La Comisión Europea (CE) reconoció este miércoles (06.03.2019) que las conversaciones sobre el "brexit" con Reino Unido han sido difíciles, después de que el negociador jefe de la Unión Europea para la retirada británica, Michel Barnier, y el ministro británico para el "brexit”, Stephen Barclay, se reunieran el martes en Bruselas.

"Barnier informó a los comisarios que, si bien las conversaciones tienen lugar en una atmósfera constructiva, las discusiones han sido difíciles. No se ha identificado una solución, en este momento, que sea consistente con el acuerdo de retirada, incluido el protocolo sobre Irlanda e Irlanda del Norte, que como ya saben, no se reabrirá", declaró el portavoz de la CE, Margaritis Schinas.

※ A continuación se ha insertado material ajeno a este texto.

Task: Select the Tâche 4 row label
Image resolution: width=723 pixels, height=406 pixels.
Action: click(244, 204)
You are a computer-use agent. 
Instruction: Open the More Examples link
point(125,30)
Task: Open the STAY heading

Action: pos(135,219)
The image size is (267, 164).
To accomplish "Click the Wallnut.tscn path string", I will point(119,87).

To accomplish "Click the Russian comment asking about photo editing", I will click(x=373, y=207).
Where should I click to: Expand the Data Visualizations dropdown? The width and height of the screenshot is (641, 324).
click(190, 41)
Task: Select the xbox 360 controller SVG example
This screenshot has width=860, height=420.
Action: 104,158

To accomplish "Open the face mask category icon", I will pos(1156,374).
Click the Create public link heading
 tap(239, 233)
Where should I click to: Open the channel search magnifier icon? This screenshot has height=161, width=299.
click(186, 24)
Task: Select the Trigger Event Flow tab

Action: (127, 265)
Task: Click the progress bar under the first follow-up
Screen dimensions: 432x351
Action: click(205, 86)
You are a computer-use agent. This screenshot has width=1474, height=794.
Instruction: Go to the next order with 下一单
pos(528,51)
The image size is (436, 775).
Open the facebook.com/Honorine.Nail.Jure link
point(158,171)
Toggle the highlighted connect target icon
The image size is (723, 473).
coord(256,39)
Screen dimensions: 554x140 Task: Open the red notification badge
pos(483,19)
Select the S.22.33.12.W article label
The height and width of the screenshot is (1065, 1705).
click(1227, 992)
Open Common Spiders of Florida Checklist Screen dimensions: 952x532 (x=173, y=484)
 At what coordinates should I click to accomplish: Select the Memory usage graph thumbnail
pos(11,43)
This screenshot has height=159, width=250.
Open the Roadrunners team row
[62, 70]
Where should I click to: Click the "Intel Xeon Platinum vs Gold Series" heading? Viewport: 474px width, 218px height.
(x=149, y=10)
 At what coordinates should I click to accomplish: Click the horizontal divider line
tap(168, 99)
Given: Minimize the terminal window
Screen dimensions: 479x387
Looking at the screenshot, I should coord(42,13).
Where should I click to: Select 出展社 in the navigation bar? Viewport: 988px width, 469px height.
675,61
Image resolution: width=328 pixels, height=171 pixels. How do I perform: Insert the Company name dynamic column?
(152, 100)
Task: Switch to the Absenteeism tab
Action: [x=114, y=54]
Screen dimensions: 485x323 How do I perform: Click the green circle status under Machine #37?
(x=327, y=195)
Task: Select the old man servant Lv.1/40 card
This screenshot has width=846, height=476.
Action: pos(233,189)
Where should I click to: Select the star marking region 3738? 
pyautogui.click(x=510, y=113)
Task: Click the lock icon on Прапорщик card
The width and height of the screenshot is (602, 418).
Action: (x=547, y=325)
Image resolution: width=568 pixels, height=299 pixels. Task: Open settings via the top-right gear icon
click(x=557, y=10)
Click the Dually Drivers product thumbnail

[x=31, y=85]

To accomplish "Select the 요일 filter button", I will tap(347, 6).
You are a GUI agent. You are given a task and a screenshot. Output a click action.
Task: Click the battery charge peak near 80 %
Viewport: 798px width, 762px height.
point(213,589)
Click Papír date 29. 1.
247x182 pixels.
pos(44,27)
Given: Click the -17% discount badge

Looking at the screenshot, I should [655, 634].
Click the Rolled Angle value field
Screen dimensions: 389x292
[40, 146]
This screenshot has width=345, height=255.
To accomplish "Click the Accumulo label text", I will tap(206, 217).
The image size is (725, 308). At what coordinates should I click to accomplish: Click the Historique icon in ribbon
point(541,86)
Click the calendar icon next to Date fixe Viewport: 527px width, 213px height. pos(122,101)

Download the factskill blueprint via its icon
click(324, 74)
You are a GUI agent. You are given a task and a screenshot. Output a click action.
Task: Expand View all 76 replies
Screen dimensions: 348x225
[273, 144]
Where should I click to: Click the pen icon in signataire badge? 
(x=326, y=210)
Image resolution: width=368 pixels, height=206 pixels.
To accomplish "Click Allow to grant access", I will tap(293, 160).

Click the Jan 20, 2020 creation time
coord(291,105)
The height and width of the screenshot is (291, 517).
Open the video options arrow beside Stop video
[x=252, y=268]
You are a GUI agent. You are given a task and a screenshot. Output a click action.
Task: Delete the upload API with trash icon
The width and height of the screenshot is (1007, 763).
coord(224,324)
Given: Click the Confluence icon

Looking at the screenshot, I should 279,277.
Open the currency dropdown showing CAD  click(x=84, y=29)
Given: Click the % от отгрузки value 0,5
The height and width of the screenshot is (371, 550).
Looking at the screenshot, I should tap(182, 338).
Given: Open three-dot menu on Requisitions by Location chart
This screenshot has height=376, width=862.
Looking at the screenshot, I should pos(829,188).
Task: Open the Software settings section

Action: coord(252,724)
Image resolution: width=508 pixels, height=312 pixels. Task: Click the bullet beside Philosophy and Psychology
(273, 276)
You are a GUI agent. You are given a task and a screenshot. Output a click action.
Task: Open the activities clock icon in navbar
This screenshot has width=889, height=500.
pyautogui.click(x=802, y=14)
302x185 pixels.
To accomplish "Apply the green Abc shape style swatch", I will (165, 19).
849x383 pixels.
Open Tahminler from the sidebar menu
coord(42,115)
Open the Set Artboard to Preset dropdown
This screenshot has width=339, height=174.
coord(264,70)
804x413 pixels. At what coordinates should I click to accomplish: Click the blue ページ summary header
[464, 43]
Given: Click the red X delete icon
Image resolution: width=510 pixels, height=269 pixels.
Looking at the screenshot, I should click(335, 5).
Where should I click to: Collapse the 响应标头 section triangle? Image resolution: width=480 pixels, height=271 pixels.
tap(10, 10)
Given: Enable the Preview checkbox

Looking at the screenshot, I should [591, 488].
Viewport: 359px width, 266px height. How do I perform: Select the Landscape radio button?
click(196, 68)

El acuerdo de divorcio y la salvaguarda que incluye para proteger la frontera invisible entre las dos Irlandas son "innegociables", recalcó el portavoz, a apenas tres semanas de que se produzca la salida automática de Reino Unido, el 29 de marzo, incluso aunque no haya acuerdo.

Salvaguarda, punto de discrepancia. La salvaguarada, o "backstop”, busca evitar la reinstauración de una frontera física entre la República de Irlanda, que es país miembro de la Unión Europea (UE), y la provincia británica de Irlanda del Norte, para proteger el acuerdo de paz del Viernes Santo de 1998 que puso a fin a décadas de sangriento conflicto en la región.

Los avances parecen no cuajar y el tiempo apremia. El 12 de marzo, May debe presentar de nuevo al parlamento de Westminster el acuerdo de divorcio junto a las eventuales garantías obtenidas por la UE.

Sin embargo, los diputados británicos temen que a causa de esta salvaguarda, Reino Unido quede atrapado indefinidamente en una unión aduanera con la UE que le impida negociar acuerdos comerciales con terceros países.

May intentará convencer de nuevo al Parlamento sobre su acuerdo. Desde el rechazo del acuerdo por los diputados británicos, la primera ministra Theresa May ha buscado obtener garantías de la UE que despejen las dudas de su Parlamento, y para ello envió a Bruselas a Barclay, así como al fiscal general británico Geoffrey Cox, encargado de aconsejar jurídicamente al Gobierno.

Pero los avances parecen no cuajar y el tiempo apremia. El 12 de marzo, May debe presentar de nuevo al parlamento de Westminster el acuerdo de divorcio junto a las eventuales garantías obtenidas por la UE.